Task statement: Copy out all lines of the records in which the word "button" appears.
------------
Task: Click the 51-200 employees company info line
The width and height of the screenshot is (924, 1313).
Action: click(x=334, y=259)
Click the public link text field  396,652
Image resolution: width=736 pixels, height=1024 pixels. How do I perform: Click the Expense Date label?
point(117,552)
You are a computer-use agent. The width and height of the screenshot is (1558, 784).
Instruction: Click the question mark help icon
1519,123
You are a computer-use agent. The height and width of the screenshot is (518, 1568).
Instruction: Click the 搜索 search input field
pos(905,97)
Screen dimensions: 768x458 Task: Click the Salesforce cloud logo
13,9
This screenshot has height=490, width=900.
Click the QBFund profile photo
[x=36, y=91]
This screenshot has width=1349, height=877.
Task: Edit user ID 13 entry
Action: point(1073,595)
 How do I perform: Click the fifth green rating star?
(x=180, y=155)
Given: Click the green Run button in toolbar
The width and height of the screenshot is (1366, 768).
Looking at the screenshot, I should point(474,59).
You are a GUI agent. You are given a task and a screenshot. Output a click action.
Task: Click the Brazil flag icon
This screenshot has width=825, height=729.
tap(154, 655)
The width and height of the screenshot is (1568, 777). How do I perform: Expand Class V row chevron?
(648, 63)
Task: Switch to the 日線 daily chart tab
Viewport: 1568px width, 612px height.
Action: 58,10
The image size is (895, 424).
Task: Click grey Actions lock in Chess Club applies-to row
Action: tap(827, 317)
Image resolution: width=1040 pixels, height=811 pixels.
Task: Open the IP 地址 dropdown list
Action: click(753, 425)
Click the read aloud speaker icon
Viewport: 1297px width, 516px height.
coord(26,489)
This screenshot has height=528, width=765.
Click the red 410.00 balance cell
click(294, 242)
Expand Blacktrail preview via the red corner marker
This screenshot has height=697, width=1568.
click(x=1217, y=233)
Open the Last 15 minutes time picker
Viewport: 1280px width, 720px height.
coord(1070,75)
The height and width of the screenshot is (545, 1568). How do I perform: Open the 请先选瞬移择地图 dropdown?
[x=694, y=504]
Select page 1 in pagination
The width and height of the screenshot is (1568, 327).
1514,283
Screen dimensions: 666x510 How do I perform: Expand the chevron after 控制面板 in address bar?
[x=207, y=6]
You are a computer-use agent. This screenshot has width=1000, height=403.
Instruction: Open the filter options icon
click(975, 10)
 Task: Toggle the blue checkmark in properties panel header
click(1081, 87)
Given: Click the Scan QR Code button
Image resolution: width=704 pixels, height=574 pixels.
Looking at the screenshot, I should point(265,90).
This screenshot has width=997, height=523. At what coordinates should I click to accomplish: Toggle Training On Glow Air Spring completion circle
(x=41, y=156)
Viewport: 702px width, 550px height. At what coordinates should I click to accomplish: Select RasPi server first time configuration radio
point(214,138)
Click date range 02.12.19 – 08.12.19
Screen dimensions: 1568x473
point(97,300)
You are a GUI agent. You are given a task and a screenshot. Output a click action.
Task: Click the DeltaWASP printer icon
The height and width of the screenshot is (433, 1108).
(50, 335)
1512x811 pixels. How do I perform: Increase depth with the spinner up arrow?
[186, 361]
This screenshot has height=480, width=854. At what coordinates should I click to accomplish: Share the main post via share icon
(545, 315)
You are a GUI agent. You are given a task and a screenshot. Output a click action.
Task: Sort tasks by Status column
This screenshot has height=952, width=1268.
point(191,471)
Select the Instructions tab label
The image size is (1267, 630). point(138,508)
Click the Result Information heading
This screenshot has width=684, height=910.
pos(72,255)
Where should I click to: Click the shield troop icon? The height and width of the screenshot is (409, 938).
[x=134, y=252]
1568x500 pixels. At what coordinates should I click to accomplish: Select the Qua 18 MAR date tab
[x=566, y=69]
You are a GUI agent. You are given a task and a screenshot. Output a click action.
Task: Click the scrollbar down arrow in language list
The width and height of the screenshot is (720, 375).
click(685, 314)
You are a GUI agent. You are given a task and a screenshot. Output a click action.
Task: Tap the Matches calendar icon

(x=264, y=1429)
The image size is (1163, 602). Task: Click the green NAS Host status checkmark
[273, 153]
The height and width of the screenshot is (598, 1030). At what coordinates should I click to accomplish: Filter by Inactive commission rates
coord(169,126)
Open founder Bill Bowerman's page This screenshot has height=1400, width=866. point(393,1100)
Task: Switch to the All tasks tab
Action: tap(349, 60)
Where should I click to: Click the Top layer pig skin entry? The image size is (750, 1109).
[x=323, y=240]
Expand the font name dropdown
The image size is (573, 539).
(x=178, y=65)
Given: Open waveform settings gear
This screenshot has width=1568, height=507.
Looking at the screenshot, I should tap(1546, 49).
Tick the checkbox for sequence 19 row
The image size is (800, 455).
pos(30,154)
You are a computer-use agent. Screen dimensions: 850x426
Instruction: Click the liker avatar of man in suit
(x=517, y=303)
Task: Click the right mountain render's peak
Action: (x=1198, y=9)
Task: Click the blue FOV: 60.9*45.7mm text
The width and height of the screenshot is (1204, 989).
------------
Answer area:
Given: Click the green Run button in toolbar
Given: Click the Scan QR Code button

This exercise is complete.